Want to Find Narwhals? Find These Unique Glacier Fjords

New research coming out of the University of Washington has found where narwhals feel at home the most. It turns out these majestic tusked sea mammals love unique glacier fjords with thick ice fronts that have infrequent iceberg breaks.

These unique glaciers have freshwater runoff and still serene waters compared to the silt-filled discharge from very active glaciers. The findings could aid researchers in understanding more about these unique marine mammals and how climate change could affect them in the future.

“Arctic marine mammals are really good indicators of climate change because they are very specialized,” says Kristin Laidre, a marine biologist at the University of Washington. “They are finely attuned to specific environmental conditions, so they are good indicator species for how the physical changes many scientists are documenting in the Arctic can reverberate throughout the ecosystem.”

The team of researchers studied the narwhals behaviour at the glaciers and collected data about the glacier’s properties to better understand their behavioural preferences. “Narwhals like slow-moving, big walls of ice where conditions are still and serene instead of a lot of runoff and disturbance,” Laidre says.

Scientists have known that narwhals spend time at the fronts of glaciers in Greenland during the summer but they did not know why narwhals have an affinity for these glaciers.
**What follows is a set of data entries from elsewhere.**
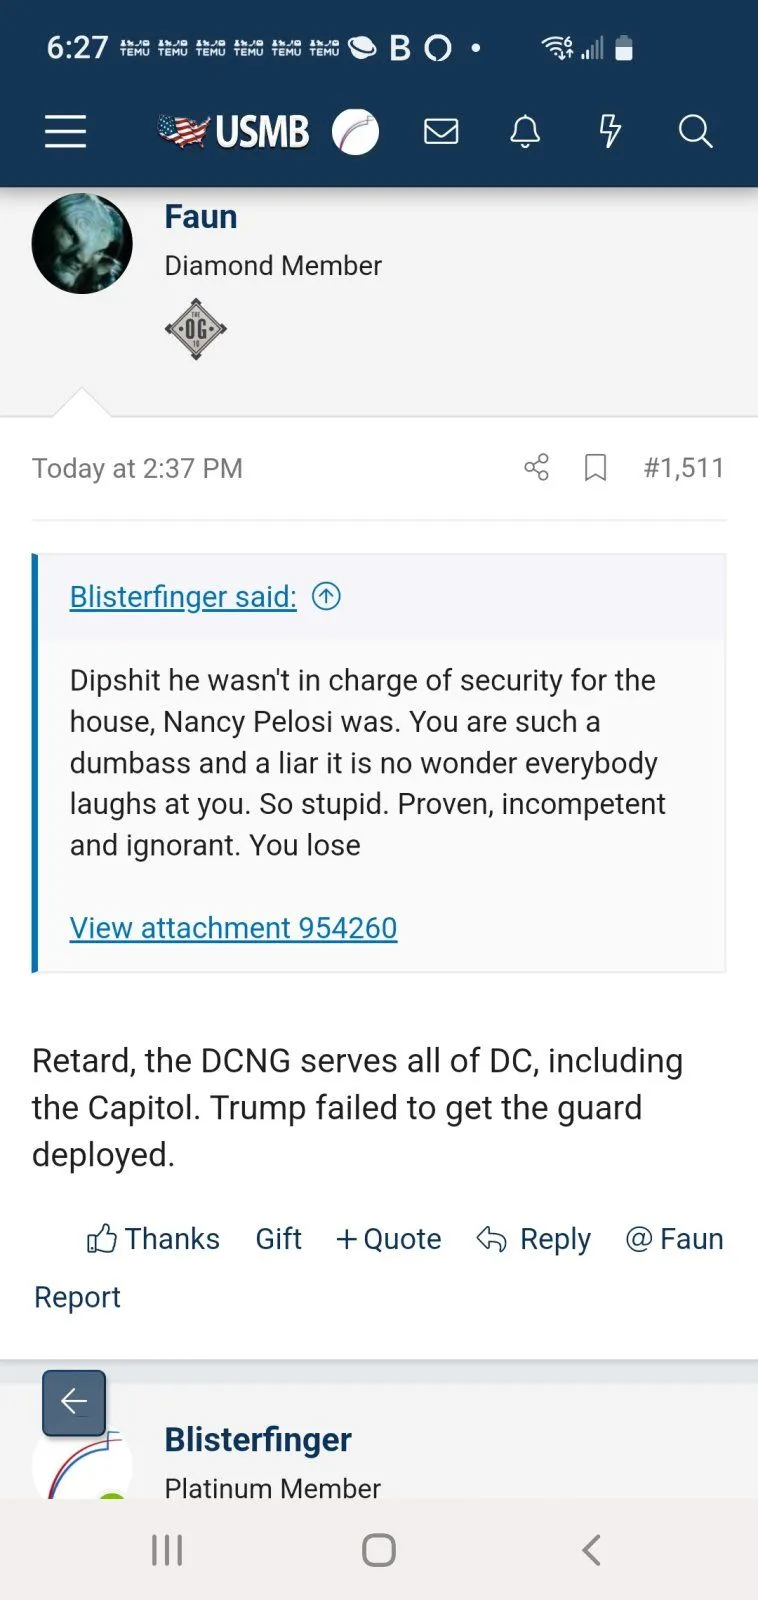Tap the lightning bolt What's New icon
Image resolution: width=758 pixels, height=1600 pixels.
click(610, 131)
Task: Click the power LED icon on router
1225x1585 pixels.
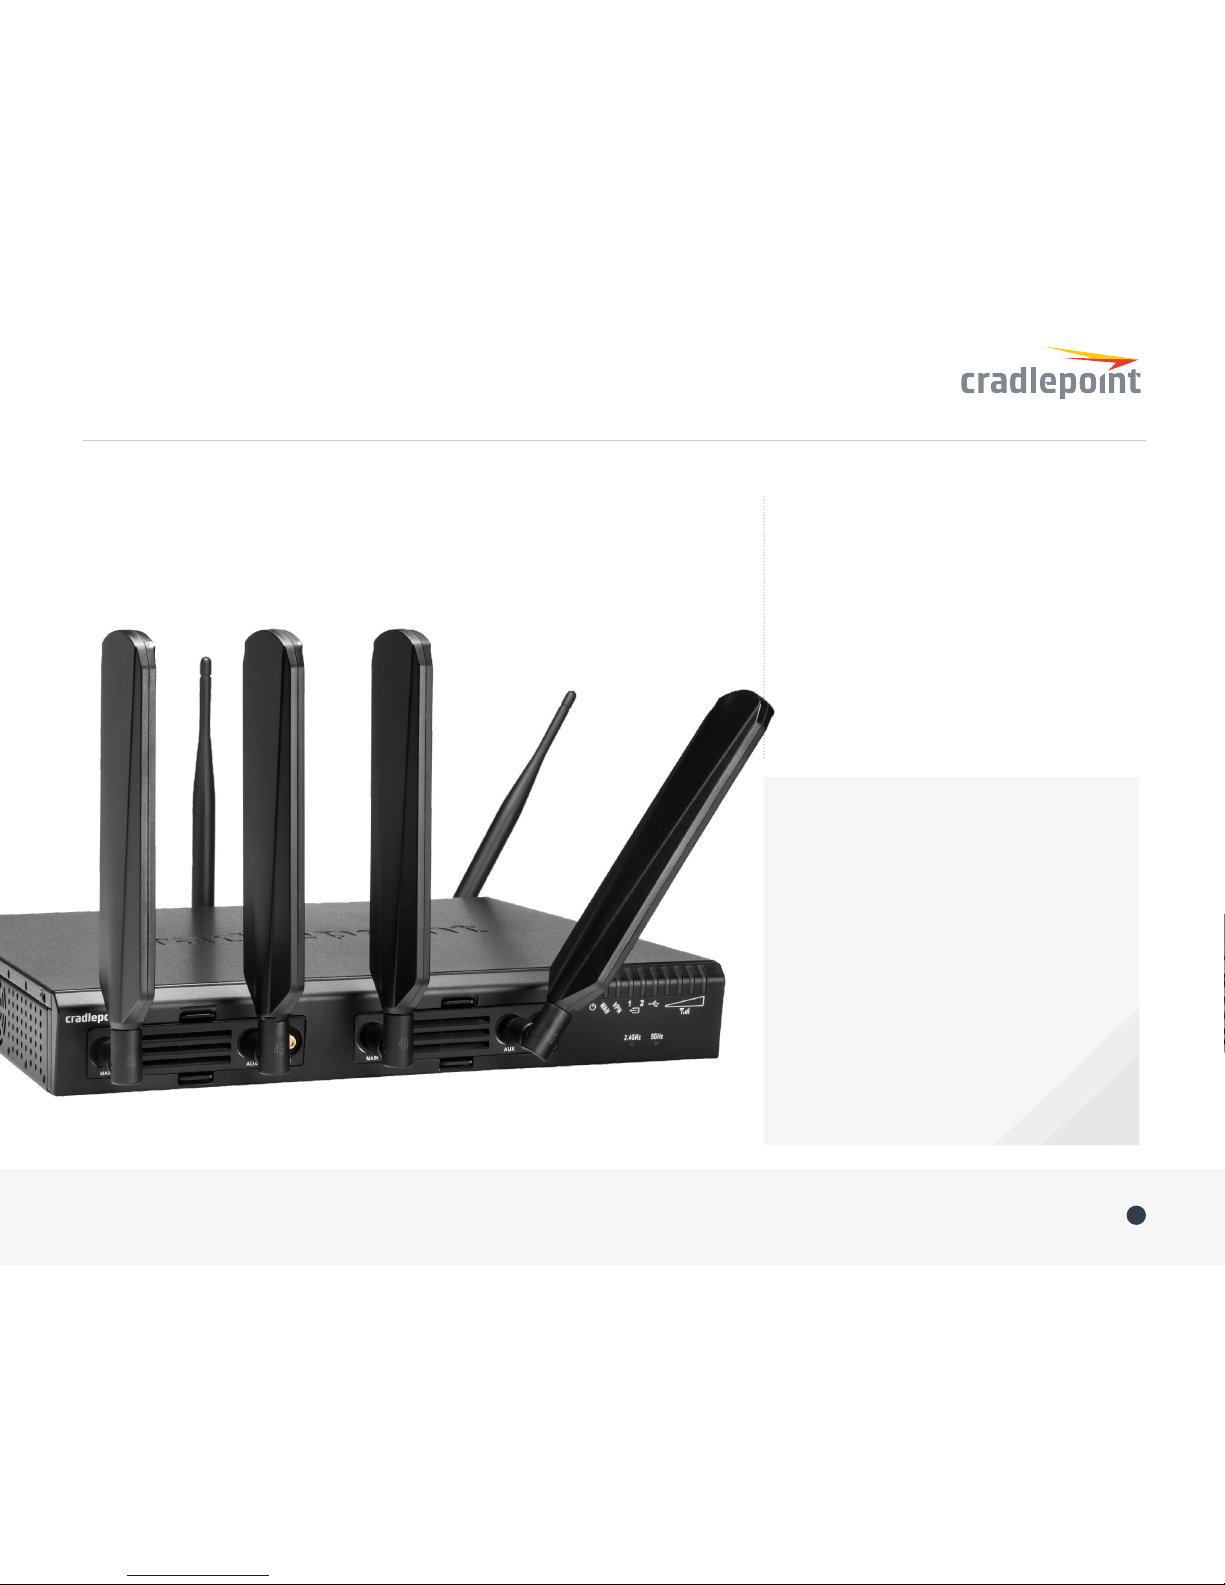Action: point(592,1007)
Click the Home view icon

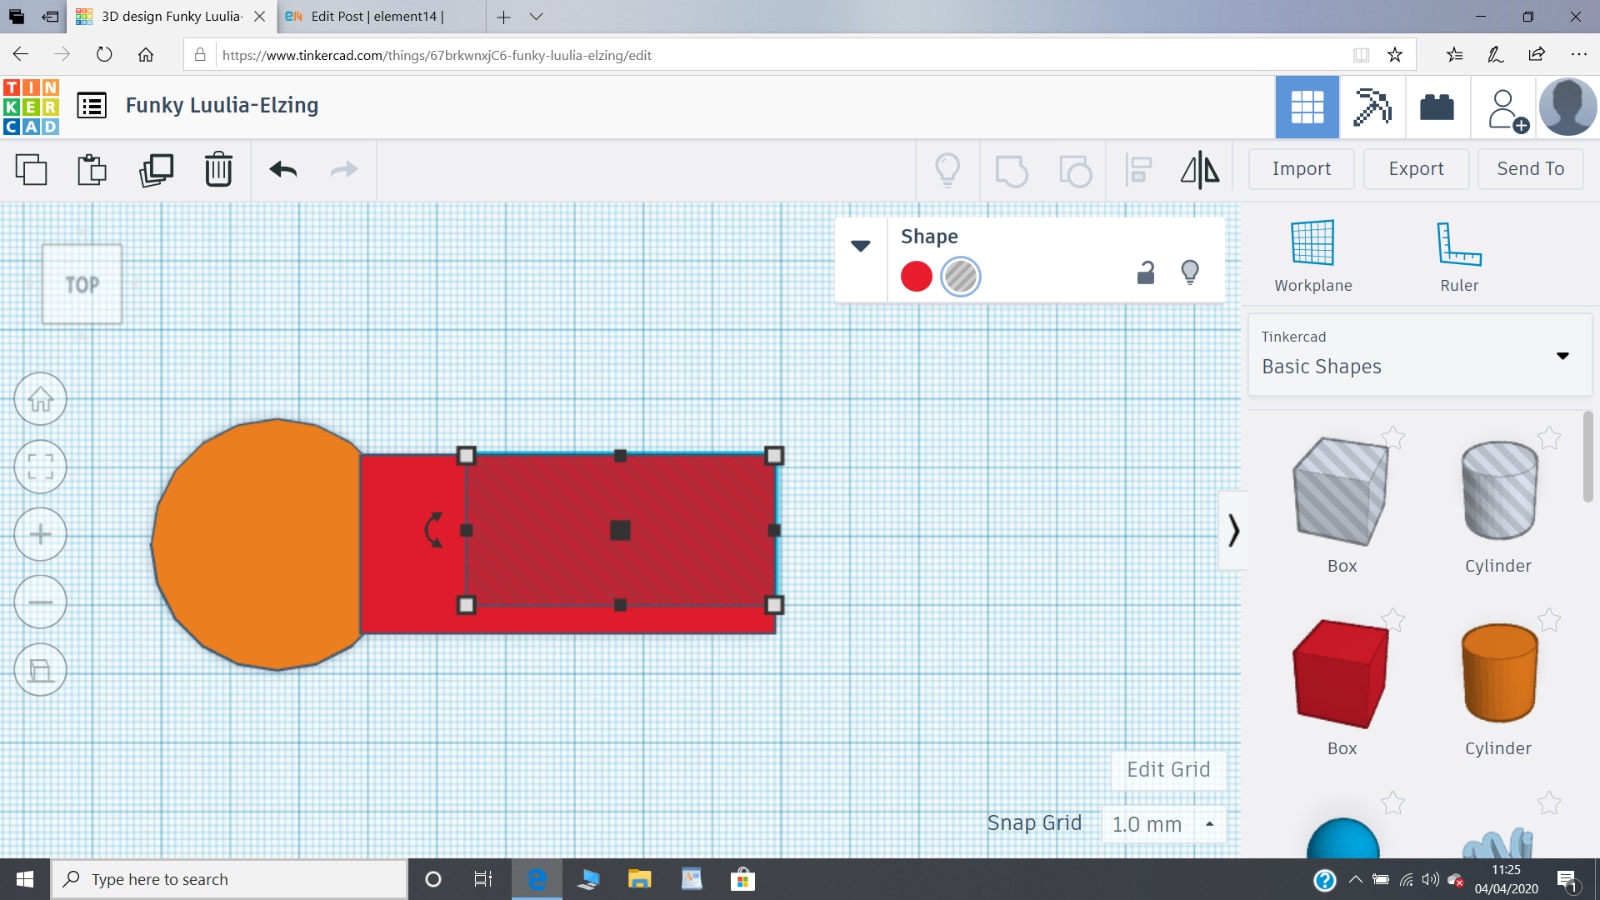point(41,399)
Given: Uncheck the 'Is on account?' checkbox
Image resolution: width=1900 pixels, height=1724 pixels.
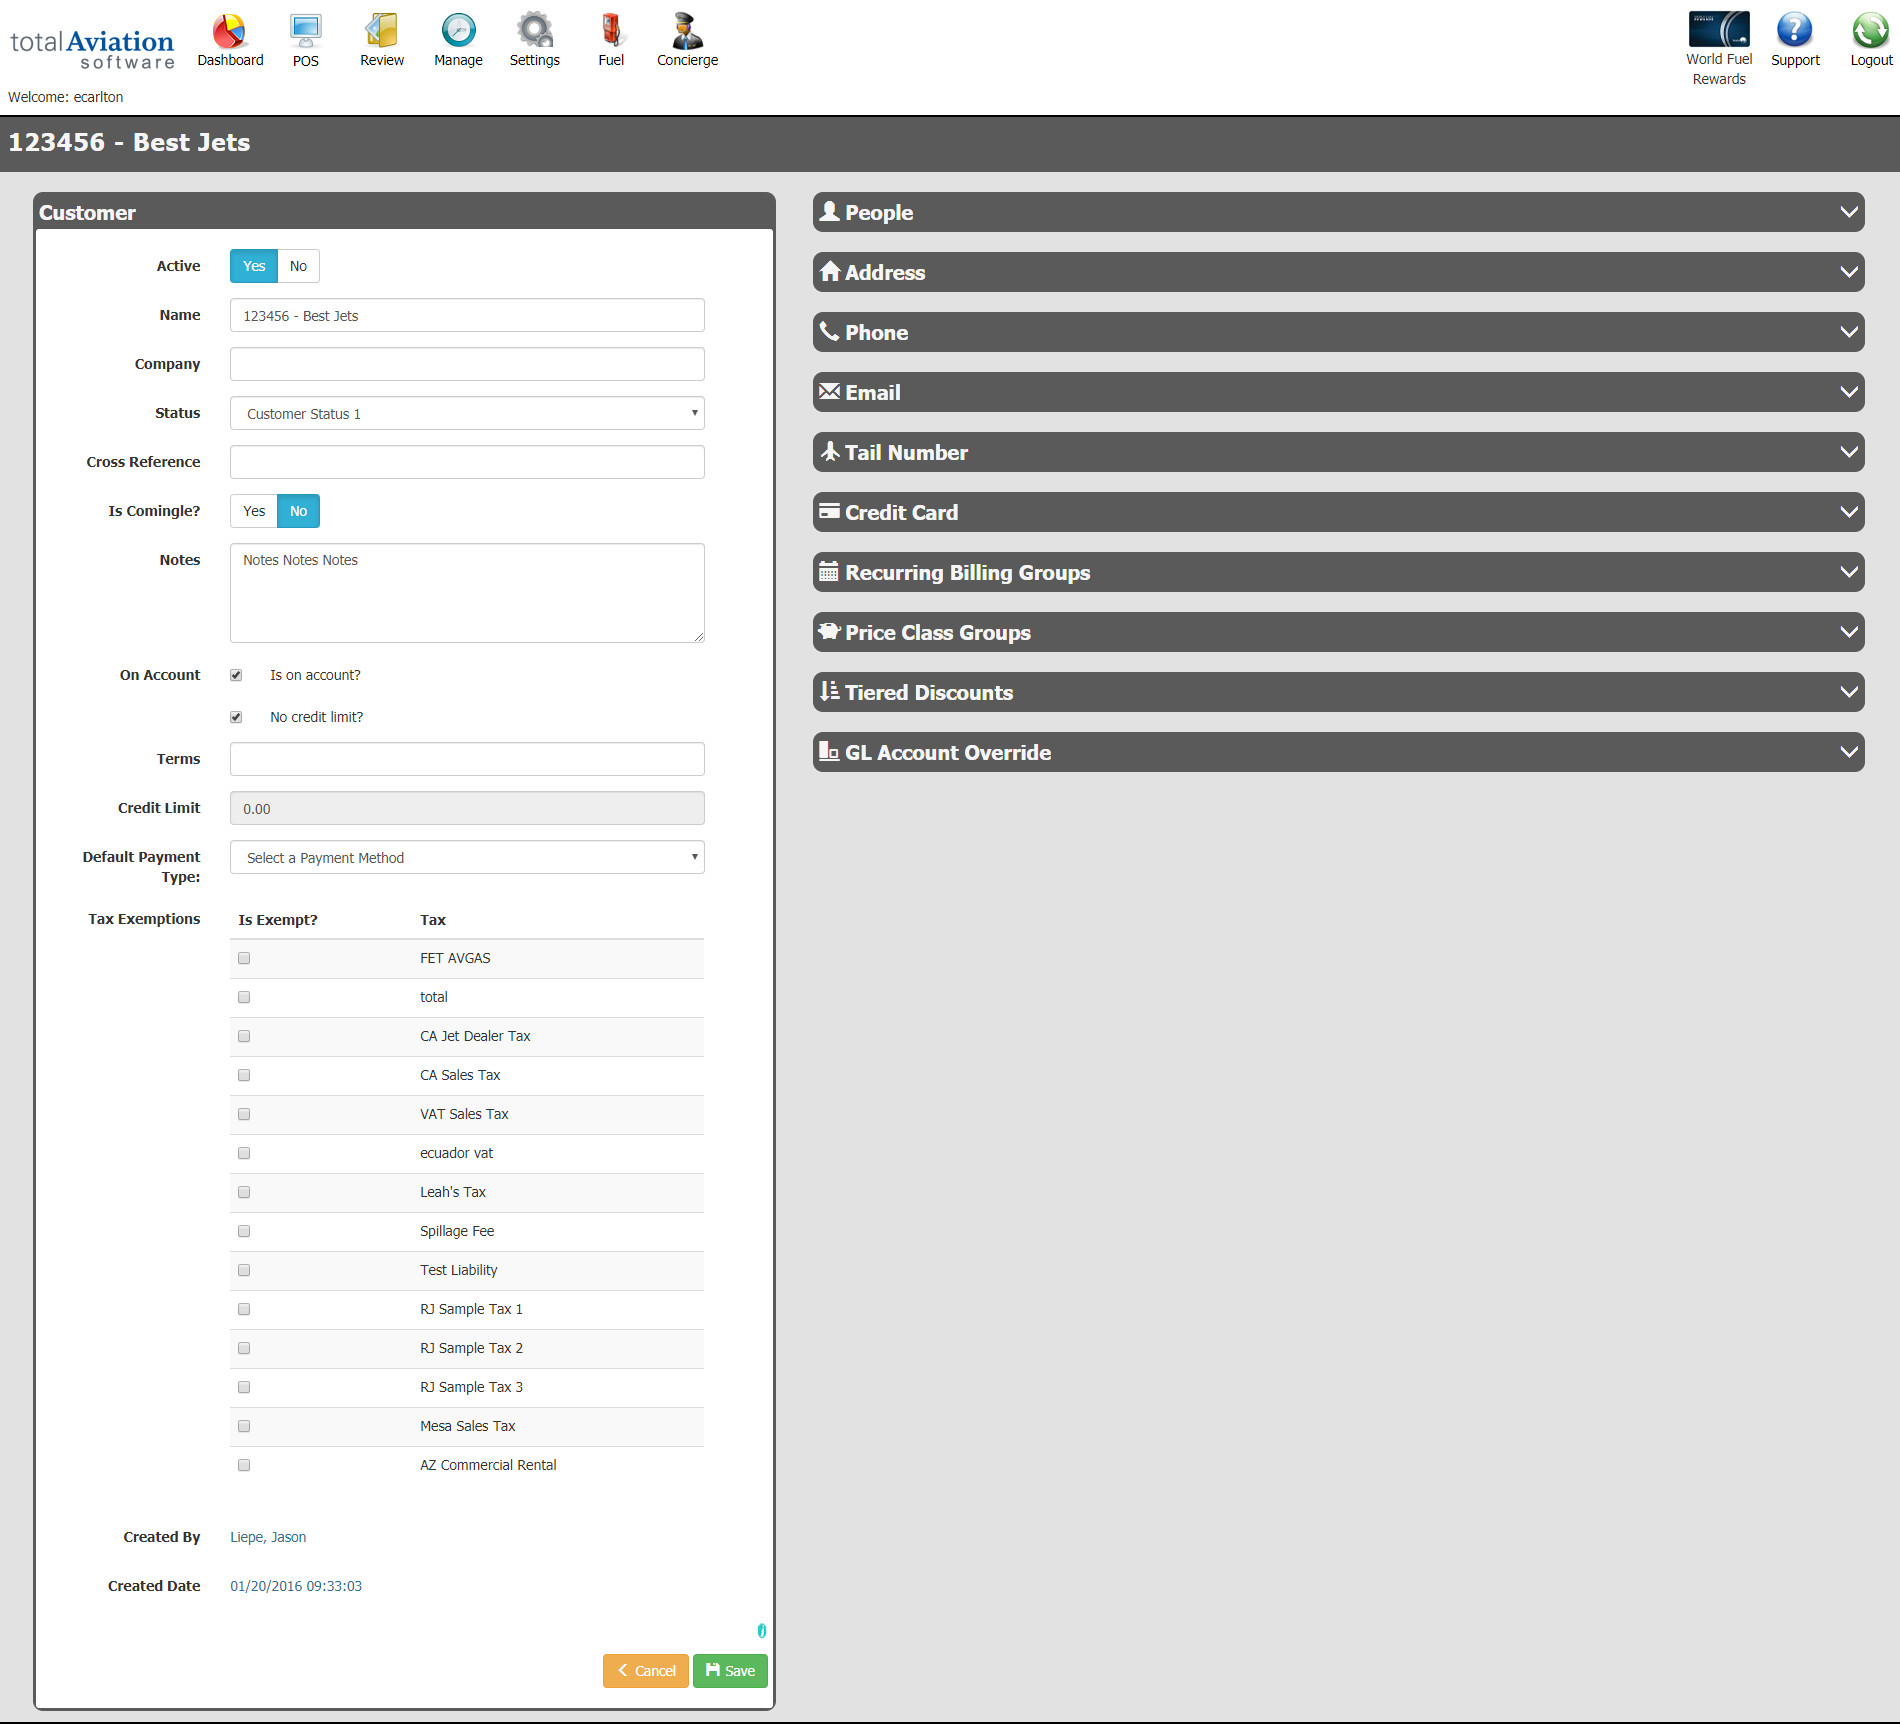Looking at the screenshot, I should (236, 675).
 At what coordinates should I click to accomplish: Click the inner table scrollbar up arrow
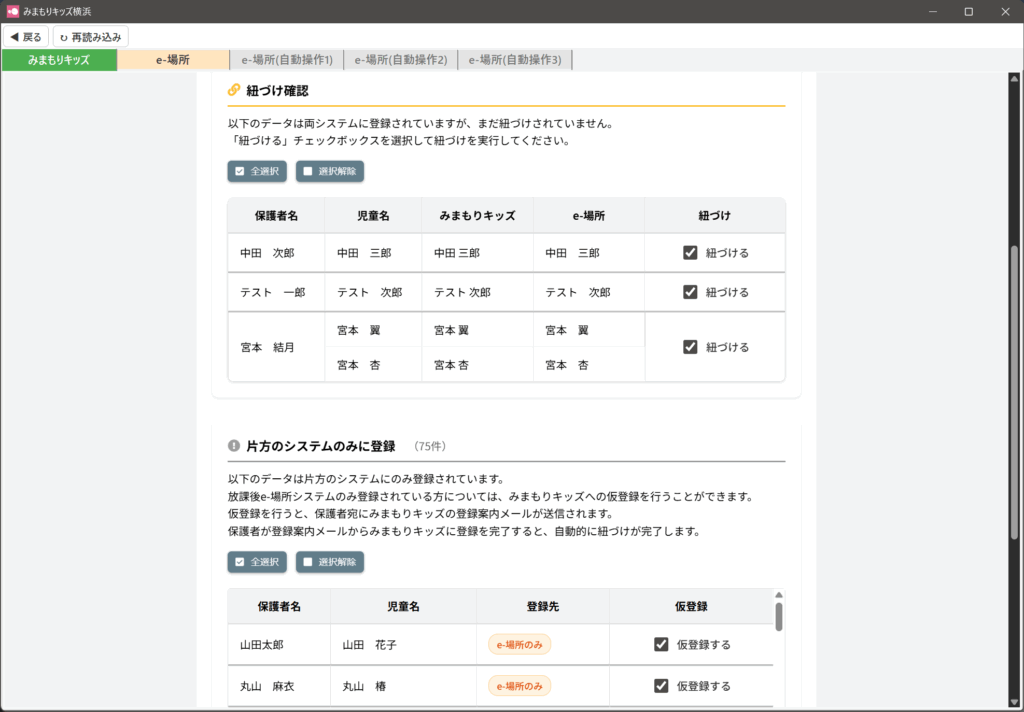coord(779,595)
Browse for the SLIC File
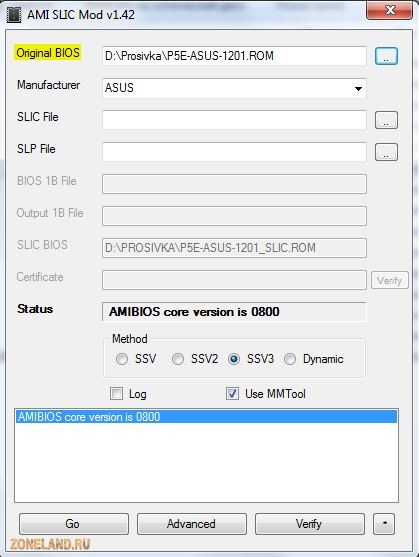 386,120

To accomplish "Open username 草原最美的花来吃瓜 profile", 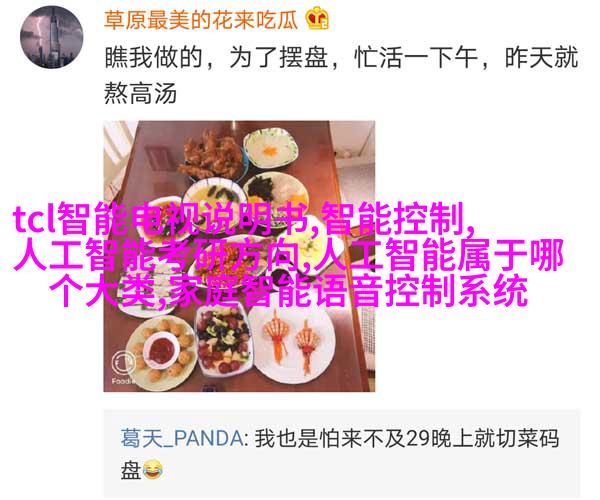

To conduct the study the research team fitted 15 narwhals with GPS trackers and studied their movements over four years in Greenland’s Melville Bay. They combined this data with information collected about glaciers in the same period.

The research is ongoing and they are currently using acoustic monitors and land-based cameras to collect year-round data on the narwhals to shed further light on this behaviour. They are even looking at putting temperature sensors on some of the narwhals to better understand the effect of climate change in the Arctic.